* **Stored data entries**:
^^^^^^^^^^^^^^^^

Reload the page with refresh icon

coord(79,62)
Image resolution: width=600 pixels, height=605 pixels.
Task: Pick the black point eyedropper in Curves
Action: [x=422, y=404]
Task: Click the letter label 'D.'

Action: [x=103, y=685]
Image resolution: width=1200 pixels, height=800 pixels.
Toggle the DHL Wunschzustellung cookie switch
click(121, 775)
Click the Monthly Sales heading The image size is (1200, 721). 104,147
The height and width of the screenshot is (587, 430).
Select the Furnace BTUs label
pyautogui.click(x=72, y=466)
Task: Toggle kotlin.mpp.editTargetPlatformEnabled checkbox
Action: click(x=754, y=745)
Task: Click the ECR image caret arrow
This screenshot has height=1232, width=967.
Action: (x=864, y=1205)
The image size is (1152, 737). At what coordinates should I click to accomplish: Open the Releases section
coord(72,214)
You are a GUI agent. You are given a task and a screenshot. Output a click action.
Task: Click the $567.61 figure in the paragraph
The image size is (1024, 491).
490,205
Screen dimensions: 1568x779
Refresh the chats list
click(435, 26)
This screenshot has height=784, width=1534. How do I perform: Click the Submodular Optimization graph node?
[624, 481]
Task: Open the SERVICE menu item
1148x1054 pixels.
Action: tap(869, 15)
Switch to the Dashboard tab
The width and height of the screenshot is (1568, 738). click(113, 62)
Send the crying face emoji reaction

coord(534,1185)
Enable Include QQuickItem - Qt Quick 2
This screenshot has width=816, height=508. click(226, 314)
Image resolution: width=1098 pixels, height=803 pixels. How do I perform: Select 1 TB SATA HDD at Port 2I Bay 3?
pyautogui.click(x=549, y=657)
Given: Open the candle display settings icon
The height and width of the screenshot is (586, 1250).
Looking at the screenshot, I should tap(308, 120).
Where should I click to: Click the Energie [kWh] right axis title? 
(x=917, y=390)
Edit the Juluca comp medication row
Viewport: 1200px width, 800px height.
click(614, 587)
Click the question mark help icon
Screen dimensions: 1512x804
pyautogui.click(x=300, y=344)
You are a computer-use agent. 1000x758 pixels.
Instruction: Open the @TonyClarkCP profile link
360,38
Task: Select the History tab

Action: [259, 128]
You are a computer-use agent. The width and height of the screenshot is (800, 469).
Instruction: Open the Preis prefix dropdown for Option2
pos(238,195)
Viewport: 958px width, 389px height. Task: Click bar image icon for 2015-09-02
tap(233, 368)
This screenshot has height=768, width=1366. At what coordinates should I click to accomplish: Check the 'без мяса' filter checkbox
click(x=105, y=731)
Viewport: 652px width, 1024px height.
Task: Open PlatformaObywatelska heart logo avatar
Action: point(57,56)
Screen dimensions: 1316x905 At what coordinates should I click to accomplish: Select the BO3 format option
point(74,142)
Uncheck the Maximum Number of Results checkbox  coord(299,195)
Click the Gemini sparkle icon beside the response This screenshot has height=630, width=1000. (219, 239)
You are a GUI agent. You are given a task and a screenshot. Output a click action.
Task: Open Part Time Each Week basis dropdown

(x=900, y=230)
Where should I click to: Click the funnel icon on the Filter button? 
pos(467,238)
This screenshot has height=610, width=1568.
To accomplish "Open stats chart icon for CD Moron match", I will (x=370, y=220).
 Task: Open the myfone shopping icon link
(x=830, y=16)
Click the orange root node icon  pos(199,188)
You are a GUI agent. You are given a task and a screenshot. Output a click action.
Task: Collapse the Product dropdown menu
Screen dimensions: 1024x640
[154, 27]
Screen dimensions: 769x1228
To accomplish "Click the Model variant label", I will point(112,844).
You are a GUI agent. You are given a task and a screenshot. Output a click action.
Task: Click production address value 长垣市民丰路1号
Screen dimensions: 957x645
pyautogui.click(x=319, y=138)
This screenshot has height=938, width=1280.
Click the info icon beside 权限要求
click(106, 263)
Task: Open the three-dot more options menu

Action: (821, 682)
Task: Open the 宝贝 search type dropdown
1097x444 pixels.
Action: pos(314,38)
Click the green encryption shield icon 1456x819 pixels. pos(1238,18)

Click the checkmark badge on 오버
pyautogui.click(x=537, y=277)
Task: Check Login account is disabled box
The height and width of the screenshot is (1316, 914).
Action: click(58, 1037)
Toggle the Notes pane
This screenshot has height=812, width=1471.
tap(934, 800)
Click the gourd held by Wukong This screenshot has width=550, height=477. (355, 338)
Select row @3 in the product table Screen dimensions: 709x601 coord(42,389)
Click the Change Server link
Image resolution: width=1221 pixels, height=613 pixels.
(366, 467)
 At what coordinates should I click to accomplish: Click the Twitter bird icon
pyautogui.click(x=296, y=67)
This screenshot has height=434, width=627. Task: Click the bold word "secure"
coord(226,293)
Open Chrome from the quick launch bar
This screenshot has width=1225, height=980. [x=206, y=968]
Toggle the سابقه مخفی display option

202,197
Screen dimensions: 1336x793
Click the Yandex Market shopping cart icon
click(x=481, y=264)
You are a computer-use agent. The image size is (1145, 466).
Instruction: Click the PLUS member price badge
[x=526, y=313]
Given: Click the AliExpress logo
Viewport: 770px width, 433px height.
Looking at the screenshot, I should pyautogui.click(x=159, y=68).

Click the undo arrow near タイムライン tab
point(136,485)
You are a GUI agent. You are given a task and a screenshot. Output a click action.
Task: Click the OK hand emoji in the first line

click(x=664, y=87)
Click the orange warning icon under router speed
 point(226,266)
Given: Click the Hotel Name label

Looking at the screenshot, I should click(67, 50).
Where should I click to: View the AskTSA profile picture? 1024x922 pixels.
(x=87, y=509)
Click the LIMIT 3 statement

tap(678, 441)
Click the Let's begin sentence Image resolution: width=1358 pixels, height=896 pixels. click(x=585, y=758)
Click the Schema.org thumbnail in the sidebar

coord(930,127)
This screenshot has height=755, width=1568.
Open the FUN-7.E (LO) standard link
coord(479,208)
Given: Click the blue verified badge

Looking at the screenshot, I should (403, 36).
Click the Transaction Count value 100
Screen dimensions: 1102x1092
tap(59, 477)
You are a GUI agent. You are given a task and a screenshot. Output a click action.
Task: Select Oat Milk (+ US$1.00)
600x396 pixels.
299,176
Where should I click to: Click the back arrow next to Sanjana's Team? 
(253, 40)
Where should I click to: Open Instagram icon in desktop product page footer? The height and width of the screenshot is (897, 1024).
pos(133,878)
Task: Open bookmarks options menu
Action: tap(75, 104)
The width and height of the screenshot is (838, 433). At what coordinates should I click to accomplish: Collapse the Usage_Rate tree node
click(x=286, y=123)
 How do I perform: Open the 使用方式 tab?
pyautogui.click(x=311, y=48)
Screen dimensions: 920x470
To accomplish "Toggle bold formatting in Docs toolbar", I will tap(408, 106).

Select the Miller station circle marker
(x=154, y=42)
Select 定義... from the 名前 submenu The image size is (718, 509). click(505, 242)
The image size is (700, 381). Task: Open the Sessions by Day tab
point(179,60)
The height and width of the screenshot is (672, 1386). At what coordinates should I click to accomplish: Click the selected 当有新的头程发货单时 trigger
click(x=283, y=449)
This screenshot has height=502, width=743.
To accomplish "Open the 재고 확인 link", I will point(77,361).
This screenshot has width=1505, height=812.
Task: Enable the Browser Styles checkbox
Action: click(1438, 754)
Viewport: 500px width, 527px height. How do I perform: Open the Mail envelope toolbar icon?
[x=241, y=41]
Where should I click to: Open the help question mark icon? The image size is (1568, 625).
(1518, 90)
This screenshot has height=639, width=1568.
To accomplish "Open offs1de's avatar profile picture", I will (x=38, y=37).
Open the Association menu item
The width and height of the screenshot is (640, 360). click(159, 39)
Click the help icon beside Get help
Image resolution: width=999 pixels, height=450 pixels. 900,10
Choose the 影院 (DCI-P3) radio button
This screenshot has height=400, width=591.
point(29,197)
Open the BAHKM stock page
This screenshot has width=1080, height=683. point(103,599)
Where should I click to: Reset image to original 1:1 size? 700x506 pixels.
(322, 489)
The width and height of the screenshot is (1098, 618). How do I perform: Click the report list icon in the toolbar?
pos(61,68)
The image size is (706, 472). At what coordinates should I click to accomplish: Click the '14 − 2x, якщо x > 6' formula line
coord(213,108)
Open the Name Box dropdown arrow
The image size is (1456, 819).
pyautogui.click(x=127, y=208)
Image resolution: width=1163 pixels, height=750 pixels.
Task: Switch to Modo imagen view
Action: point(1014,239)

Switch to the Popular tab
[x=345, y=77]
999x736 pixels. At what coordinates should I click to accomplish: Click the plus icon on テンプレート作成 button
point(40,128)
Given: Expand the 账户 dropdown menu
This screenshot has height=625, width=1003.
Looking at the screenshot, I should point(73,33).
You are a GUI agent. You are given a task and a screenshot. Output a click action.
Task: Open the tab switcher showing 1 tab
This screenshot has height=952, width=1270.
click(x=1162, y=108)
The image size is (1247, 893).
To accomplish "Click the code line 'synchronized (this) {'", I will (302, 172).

^^^^^^^^^^^^^^^^

* **What to do**: Sift through the entries and copy every line with "computer".

* **Expected output**:
You are a computer-use agent. 1000x758 pixels.
You are a computer-use agent. The width and height of the screenshot is (800, 469).
You are a computer-use agent. The image size is (1145, 466).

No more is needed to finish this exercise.